The whole marriage pact happened without me realizing what was happening. Belial entranced me for months, and I must have accepted his proposal. It was in 2018 so, I’m still relatively new, but I’ve learned and transformed a lot! I have been sad, angry, beyond hurt, homeless, alone, sick, and everything through these years, but now when things are calm, I kind of miss it! I feel a need for change again. I easily fall into complacency, which he doesn’t like about me. If the laziness goes on for too long, Belial always throws a tower on me, so that I get forced to change. I don’t want to wait until then this time.
Much of my journey has been to connect information and experiences into a system and help “ordinary people” in my life in crisis who are stubborn and don’t want change.
I have also separated from my counterpart, but I’m not too concerned about that. I feel intuitive that my companion would follow me if I pursued my “purpose wholeheartedly.” My and my counterpart’s dynamic between each other is so similar to Belial and mine. I feel like I am Belial to him, as Belias is for me.
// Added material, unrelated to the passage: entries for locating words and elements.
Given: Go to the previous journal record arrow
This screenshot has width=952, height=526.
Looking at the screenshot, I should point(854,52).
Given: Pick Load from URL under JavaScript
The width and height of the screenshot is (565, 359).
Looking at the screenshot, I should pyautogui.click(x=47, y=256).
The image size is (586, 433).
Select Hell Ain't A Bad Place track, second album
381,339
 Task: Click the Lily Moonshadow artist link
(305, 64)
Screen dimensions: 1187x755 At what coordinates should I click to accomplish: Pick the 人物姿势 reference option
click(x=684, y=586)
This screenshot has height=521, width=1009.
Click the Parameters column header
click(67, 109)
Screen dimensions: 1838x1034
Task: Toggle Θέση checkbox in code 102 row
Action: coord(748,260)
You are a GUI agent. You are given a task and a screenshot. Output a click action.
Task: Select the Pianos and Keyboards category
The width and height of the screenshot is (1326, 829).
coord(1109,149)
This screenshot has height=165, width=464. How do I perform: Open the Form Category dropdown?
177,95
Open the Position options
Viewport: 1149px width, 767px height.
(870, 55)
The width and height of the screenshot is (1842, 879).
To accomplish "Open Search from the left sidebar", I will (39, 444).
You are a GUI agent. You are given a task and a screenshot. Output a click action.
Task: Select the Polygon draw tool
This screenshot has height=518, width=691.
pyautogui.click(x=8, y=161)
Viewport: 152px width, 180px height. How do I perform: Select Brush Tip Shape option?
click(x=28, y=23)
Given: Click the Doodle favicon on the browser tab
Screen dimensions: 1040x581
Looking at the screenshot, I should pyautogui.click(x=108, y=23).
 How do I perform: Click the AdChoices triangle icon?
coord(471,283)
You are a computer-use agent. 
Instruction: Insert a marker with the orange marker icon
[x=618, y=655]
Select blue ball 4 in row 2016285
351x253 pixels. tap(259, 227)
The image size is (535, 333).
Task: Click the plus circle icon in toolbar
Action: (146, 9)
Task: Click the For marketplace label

We are all connected on different timelines and dimensional layers, like blood cells within beings.
I want to be precise in how I will go forward if it is for my higher good to still entangle with Belial, and if so, how to strengthen communication and get out of my head. What does this kind of spirit marriage mean? Will I still be an individual soul, or is Belial taking on me as part of himself, like a composite? I don’t think I want that. I feel I have more than one soul inside me, and it’s tearing me apart to have different wills that contradict each other. To evolve further, one needs to be quick on feet and decisive, which is not possible with other intentions inside. How can I know if I have different entities inside and includes Belial? How to get rid of them? I feel it disturbs and hurts my body and mind to be in this limbo state between worlds.